The third characteristic of Christian conversion is that it must be “radical.” This means it must get down to the roots of our life and of our choices: to the deep attitudes, goals, and orientation out of which our day-to-day choices grow. John says “The ax is laid to the root of the tree.” Change the root and all the fruit changes. Change the goal, the intentionality of a person’s life, and everything that person does will change. That is what authentic Christian conversion brings about.
St. Paul gives us the example:
Whatever gains I had, these I have come to regard as loss because of Christ. More than that, I regard everything as loss because of the surpassing value of knowing Christ Jesus my Lord. For his sake I have suffered the loss of all things, and I regard them as rubbish, in order that I may gain Christ and be found in him… This one thing I do: forgetting what lies behind and straining forward to what lies ahead, I press on toward the goal for the prize of the heavenly call of God in Christ Jesus (Philippians 3:7).

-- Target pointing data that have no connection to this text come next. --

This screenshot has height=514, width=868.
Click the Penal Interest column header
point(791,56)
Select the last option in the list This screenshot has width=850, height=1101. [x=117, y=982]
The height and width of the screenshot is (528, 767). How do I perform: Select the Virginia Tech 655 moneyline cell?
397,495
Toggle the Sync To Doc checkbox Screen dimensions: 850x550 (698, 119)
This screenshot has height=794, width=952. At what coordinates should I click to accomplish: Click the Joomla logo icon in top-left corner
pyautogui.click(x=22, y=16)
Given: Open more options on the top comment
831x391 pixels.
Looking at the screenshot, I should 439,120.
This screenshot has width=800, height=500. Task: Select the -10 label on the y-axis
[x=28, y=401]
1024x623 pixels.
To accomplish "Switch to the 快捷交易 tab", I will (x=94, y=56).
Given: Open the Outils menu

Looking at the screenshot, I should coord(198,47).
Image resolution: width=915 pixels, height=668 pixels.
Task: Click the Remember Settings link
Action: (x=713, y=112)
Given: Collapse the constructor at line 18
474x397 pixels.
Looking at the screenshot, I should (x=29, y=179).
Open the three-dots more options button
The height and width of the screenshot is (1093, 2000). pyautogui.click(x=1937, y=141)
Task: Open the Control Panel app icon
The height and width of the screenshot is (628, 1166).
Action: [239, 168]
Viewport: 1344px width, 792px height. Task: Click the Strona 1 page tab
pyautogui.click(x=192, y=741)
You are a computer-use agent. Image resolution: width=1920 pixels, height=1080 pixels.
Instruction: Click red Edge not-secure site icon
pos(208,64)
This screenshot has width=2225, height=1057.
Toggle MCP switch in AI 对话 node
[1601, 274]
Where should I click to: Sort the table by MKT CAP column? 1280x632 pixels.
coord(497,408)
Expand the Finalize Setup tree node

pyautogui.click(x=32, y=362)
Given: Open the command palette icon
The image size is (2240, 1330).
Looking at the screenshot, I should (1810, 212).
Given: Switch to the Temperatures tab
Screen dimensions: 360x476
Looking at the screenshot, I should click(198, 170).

This is the only level of conversion that is worthy of Jesus Christ. Just being sorry for our sins isn’t enough. Jesus did not come to “touch things up” a little bit on earth; He came to turn things upside down, to make all things new (see Isaiah 43:19; 1Corinthians 5:7; Revelation 21:5).
The choices, then, and the external actions which express our conversion to Christ must involve the root values that determine our lifestyle: money, sex, power, human relationships, achievement, basic life securities. What we love is what we live for. To love like Jesus is to live a Christian life.
(See A Change Within, Chapter One: “Accepting The Call To Conversion,” available on paper for purchase or free for downloading on the website www.immersedinChrist.org ).
Question: What choices have you made that convince you your faith in Jesus Christ is real? If you were put on trial for being a Christian, is there enough in your lifestyle to convict you?